OnLive Beta preview hands out lukewarm praise
OnLive's been in Beta for a bit now, and has PC Perspective posted a preview of the service.
Turns out, it's a very fast and impressive with download times, but latency issues were a problem.
Granted, the reviewer was outside of the supported area when the test was made, but if you live closer to the servers you will have less issues. This has been known for a while.
"It is very possible that some of the input lag I witnessed is a result of me being further away from the services servers than OnLive would like," wrote the reviewer (via Engadget). "That being said, the difference between an 80ms and a 50ms ping time might be noticeable - but I seriously doubt it is enough to get rid of this input delay completely.

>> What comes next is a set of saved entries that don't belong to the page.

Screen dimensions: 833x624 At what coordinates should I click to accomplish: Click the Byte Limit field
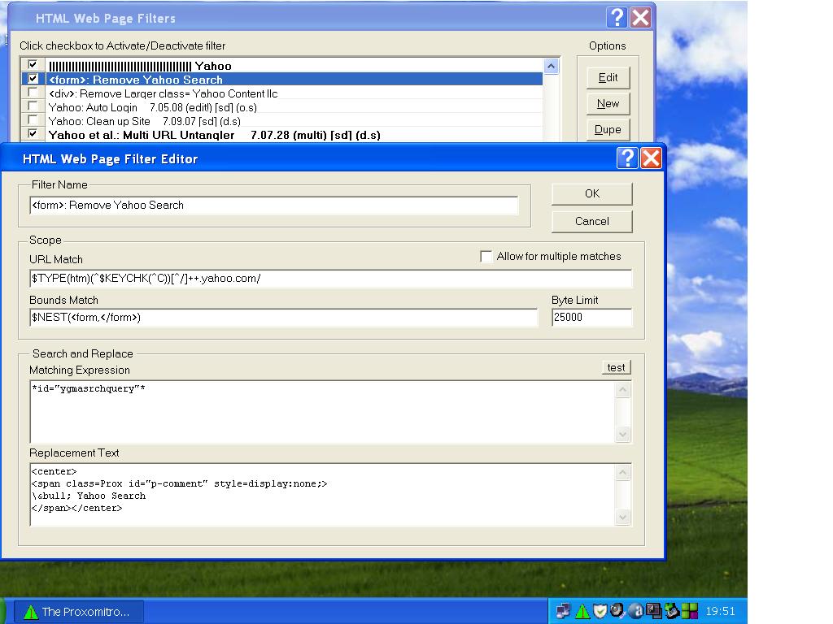pos(591,318)
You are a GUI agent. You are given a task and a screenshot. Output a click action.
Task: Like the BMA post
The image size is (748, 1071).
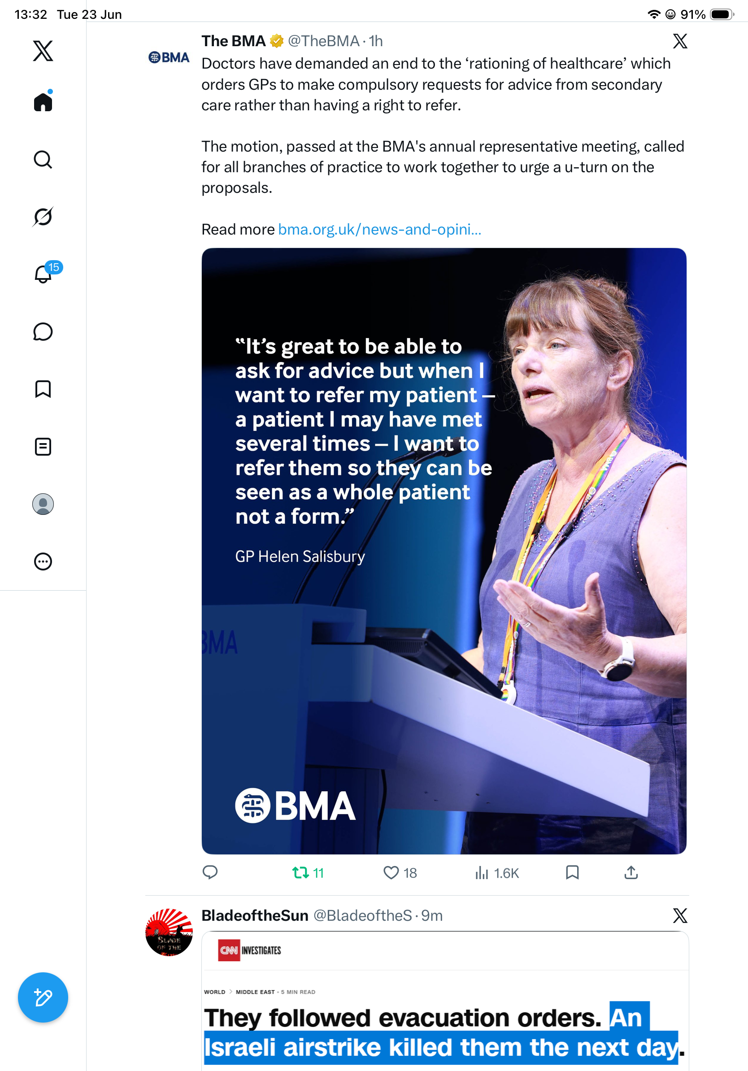(400, 873)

"What would work? ISP integration. Imagine if OnLive leased this service on a per-ISP basis and Comcast/Cox/Time Warner/etc had local OnLive servers housed inside their local network: that might be the answer that we are looking for and it might be the path that OnLive is taking (but we don't have verification)."
Other than the latency bit, the reviewer was impressed with slower input games on the service like Mass Effect, but with the latency issues he was experiencing, Unreal Tournament was unplayable.
"During the beta phase, users are limited to playing a single game session for only 30 minutes at a time," he wrote. "That was kind of a let down but my guess is the game publishers asked for this so they could still sell games to OnLive testers in the interim.
"You can also see that OnLive has a good mix of gaming types: fast past FPS games like UT3, arcade racing with Burnout, real-time strategy with Company of Heroes and even indie-games like World of Goo.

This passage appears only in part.